L’Azerbaïdjan refuse de faire la paix avec l’Arménie

par | 3 Déc 2024 | Tribunes libres

Par Levon Zourabian

 

L’Azerbaïdjan a recours au mensonge pour justifier son refus de faire la paix avec l’Arménie

 

L’article suivant est une réponse à un article de Hikmet Hajiyev – le conseiller du président de l’Azerbaïdjan – publié par Newsweek le 16 octobre 2024. Comme je le souligne dans cet article, l’article de Hajiyev était basé sur des mensonges flagrants. On pourrait penser qu’un journal aussi réputé que Newsweek s’empresserait de publier une réfutation d’un tel article, ne serait-ce que pour se prémunir contre les critiques de ses normes. Non seulement il a refusé de le publier, mais il s’est justifié en disant qu’il avait déjà publié une « poignée de réponses », qui, hélas, sont introuvables.

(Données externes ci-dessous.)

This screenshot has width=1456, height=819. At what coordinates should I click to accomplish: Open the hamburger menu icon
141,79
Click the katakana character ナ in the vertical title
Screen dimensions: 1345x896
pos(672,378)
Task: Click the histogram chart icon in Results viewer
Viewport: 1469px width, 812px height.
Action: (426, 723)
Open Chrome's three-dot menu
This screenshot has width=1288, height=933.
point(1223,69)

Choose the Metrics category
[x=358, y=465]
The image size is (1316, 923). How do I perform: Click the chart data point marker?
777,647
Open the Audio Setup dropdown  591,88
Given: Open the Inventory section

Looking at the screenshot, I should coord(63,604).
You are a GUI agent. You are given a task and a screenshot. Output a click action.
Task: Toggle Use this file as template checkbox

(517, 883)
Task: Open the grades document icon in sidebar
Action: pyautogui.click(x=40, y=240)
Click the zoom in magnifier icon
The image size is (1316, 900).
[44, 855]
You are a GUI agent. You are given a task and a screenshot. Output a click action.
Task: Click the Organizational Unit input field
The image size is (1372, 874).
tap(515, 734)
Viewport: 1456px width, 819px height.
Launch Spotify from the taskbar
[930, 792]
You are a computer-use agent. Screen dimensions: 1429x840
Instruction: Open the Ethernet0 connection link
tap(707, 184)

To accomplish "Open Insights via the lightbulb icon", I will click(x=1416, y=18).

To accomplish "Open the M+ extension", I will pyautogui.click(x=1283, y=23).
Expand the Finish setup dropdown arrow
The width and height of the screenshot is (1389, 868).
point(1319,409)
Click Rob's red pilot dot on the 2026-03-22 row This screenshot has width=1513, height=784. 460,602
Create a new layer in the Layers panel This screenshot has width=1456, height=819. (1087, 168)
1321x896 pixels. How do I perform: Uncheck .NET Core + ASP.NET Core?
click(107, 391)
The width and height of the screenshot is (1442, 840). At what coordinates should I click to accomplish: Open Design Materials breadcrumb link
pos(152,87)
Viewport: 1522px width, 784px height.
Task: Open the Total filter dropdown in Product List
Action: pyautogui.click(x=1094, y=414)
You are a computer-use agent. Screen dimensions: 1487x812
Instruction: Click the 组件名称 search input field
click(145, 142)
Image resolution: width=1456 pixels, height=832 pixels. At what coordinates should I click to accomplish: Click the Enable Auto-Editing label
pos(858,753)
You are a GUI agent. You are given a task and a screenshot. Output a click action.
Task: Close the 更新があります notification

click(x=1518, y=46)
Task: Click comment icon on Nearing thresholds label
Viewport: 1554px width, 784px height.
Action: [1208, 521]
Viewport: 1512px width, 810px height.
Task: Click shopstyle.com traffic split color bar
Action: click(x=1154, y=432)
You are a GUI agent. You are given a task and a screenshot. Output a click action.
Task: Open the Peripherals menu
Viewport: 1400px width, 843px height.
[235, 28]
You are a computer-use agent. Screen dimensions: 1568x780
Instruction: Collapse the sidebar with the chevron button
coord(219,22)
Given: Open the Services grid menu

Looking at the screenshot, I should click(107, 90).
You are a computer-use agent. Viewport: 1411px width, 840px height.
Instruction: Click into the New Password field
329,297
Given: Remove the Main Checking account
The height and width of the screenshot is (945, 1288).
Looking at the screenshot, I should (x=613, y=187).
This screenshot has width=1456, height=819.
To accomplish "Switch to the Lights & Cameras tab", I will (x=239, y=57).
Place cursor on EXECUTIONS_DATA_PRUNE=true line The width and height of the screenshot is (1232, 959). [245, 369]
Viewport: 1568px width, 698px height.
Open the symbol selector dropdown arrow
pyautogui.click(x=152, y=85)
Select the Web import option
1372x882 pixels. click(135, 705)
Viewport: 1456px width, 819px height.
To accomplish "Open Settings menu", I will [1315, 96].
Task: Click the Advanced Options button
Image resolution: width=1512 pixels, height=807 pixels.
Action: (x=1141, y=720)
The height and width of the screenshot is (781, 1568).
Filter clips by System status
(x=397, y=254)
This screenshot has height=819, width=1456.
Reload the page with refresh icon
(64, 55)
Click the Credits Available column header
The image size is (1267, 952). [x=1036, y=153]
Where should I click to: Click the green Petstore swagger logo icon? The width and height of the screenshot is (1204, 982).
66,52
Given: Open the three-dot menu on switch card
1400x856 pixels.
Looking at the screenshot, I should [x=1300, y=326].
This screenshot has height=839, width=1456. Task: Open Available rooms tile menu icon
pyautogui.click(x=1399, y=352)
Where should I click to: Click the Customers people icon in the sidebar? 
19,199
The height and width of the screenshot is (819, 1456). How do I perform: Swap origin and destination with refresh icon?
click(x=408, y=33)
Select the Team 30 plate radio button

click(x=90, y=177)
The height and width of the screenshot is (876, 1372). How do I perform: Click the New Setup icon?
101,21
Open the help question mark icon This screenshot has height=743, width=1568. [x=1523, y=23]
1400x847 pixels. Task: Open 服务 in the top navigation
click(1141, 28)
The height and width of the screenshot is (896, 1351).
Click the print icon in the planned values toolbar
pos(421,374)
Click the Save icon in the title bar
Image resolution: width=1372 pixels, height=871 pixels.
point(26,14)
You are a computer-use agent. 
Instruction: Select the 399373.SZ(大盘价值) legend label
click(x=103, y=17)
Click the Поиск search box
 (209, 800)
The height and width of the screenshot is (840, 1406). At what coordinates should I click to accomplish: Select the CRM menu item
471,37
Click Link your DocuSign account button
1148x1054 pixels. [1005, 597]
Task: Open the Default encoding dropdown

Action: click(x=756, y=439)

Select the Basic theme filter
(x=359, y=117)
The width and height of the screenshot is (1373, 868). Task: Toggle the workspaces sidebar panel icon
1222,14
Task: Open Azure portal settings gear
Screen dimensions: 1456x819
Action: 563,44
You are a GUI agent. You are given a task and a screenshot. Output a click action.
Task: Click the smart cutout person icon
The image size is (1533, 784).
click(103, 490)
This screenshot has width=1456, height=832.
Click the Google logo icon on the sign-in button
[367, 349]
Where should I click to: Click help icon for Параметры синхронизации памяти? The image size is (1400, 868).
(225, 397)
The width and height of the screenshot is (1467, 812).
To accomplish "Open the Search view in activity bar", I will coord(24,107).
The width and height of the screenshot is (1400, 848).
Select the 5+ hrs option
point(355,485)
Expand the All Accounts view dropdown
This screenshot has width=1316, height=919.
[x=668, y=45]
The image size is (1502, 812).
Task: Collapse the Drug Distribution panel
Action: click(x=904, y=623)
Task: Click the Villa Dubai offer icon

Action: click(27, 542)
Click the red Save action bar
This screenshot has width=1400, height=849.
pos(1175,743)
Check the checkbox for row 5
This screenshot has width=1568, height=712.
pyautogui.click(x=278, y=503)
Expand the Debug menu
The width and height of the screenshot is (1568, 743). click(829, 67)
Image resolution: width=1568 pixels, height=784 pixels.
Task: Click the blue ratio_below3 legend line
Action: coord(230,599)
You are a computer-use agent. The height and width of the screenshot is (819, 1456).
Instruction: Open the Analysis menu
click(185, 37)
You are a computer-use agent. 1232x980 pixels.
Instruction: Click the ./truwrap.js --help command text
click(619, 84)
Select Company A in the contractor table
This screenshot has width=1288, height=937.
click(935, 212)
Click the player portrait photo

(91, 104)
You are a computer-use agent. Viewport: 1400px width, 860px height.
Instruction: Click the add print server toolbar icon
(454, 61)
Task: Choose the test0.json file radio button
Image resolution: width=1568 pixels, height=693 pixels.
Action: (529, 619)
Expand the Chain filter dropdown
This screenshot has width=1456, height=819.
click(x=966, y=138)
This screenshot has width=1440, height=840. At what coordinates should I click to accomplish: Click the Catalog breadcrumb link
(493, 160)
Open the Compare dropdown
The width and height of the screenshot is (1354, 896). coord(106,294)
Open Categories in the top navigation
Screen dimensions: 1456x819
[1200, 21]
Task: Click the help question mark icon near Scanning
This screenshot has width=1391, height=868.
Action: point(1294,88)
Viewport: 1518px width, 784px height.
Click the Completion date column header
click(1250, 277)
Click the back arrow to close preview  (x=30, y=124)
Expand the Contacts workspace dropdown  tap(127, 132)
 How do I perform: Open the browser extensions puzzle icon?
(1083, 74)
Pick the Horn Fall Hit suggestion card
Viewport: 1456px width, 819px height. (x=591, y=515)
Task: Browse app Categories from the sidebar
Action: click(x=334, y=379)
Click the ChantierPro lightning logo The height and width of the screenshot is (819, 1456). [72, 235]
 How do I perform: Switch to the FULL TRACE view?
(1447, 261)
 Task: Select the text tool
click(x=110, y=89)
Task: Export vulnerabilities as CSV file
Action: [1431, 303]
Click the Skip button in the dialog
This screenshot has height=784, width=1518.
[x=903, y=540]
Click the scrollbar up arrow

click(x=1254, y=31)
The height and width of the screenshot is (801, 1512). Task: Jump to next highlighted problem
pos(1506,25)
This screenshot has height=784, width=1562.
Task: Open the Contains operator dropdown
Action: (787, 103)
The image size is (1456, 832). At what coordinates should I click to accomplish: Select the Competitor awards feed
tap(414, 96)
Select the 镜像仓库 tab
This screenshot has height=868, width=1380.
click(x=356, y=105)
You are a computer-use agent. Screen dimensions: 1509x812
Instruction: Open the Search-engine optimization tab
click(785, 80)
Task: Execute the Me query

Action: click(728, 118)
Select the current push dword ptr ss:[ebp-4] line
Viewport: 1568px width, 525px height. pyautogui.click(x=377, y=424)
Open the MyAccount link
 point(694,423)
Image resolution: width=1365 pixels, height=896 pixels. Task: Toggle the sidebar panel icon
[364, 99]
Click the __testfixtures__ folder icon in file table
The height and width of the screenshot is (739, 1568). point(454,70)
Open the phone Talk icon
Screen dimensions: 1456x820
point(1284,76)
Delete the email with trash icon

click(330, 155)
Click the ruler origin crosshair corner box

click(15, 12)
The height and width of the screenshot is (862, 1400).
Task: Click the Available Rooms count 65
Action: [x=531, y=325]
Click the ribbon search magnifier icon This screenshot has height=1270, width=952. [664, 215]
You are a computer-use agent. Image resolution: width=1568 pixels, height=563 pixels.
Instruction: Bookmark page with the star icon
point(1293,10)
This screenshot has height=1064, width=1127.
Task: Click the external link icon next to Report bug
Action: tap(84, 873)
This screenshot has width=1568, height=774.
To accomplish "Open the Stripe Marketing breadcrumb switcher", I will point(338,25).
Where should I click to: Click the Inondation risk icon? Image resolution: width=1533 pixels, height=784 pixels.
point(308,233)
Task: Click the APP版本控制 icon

L’Azerbaïdjan a obtenu le droit très convoité d’accueillir une session de haut niveau de la Conférence des Nations unies sur le changement climatique, appelée COP29, à Bakou du 11 au 22 novembre de cette année, grâce à un accord diplomatique avec l’Arménie, qui a vu le retour de 32 prisonniers de guerre arméniens des prisons azerbaïdjanaises. L’accord, conclu le 7 décembre 2023, était alors considéré par la communauté internationale comme une étape vers la conclusion finale d’une paix durable entre l’Arménie et l’Azerbaïdjan après des décennies de conflit amer entre les deux pays. Aujourd’hui, près d’un an plus tard et quelques jours avant le début de la conférence, il est de plus en plus évident, cependant, que l’adoption par l’Azerbaïdjan d’un accord diplomatique avec l’Arménie n’était rien d’autre qu’une manœuvre tactique visant à nettoyer la position internationale du pays après de multiples actes d’agression contre les Arméniens depuis 2020.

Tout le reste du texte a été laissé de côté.